The fourth and final single from 2003's little-loved American Life, “Love Profusion” technically hit the dance charts, but given it failed to even crack the Hot 100, we’re granting it a pass. And with good reason: While the whole record was initially a bit of a misfire critically and commercially (“misfire” being relative, as the album still eventually went platinum in the U.S.), its luster has been burnished in recent years by a reevaluation of a bold left turn in her pop sound. With a focus on guitars and embrace of the folktronica style, it may have initially confused fans expecting Madonna to continue her dance-floor, arena-ready beats from Music, instead going introspective again (and even political) for a concept album picking apart the scrum of American pop culture—and her place in it. “Love Profusion,” with its strumming chords and thrumming electro beats, is the best of the bunch.

“Get Together” (2005)

Like “Love Profusion,” “Get Together” performed well on dance charts but didn’t crack the Billboard Hot 100, even though it was released as the third single from the epic, beat-driven Confessions On A Dance Floor.
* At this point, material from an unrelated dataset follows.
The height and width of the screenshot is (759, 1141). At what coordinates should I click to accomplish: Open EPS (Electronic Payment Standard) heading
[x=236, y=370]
Though Madonna had remained a constant on the turntables over the last two decades, regardless of her music’s many different directions, the Stuart Price-produced Confessions was the first explicit, front-to-back dance record from her in ages. “Get Together,” from the album’s lighter first half, is another fan favorite, with an easy, cathartic build and almost meta lyrics, which call back to “Holiday,” “Secret,” and more recently, “Impressive Instant”’s musing on love at first sight.

“She’s Not Me” (2008)

With an old-school disco spirit, there’s an immediacy to “She’s Not Me” that announces Madge’s intention to continue to rule the dance floors of the world. Hard Candy as a whole had an R&B focus—unsurprising, given it’s largely a series of collaborations with Timbaland, Pharrell Williams, and Justin Timberlake—but as opposed to singles like “4 Minutes,” this track doesn’t stray far from its disco/house roots, and showcases Madonna as the still-reigning queen of fizzy, strobe-light club concoctions. At six minutes in length, it exceeds the pop-music mandate for brevity, but that’s house music’s influence. And besides, as Madonna announces halfway through the song, “I know I can do it better.”

“Gang Bang” (2012)

By 2012 Madonna had done it all, and in many cases more than once. No artist, however, had ever done a $120 million promotion deal with Live Nation, and probably no one ever should’ve. Madonna’s first album under the agreement, MDNA, was written in the aftermath of her divorce from Guy Ritchie and should’ve been charged with emotion; instead, it was largely soulless and overproduced, its marketing much more inspired than its music. One big exception is the Orbit track “Gang Bang,” which finds Madge in full method mode as she delivers a Tarantino-inspired tale of lover’s revenge widely interpreted as a dig at her filmmaker ex-husband’s own gangster obsession. Ignoring the dubstep drop, “Gang Bang” shows Madonna at her experimental best.

“Devil Pray” (2015)

The Southern influence rears its head once more on “Devil Pray,” a track from 2015’s Rebel Heart that combines elements of rootsy country-rock with contemporary pop in a manner that recalls nothing so much as Miley Cyrus, albeit with a touch of early Shakira (seen in the mix of Latin pop and Middle Eastern flourishes). Indeed, there are moments in the song when it feels as though Cyrus could’ve sung it—the line “Yeah, we could do drugs and we could smoke weed and we could drink whiskey” certainly feels more casual than Madonna’s usual M.O.—but overall, the track benefits from the grainy texture of the singer’s voice in her later years, which adds a layer of rueful experience to the lyric. Once it erupts into pure synth-aided bliss, however, it belongs to Madonna alone, a reminder of her songwriting savvy even more than 30 years after she first captured our hearts and ears.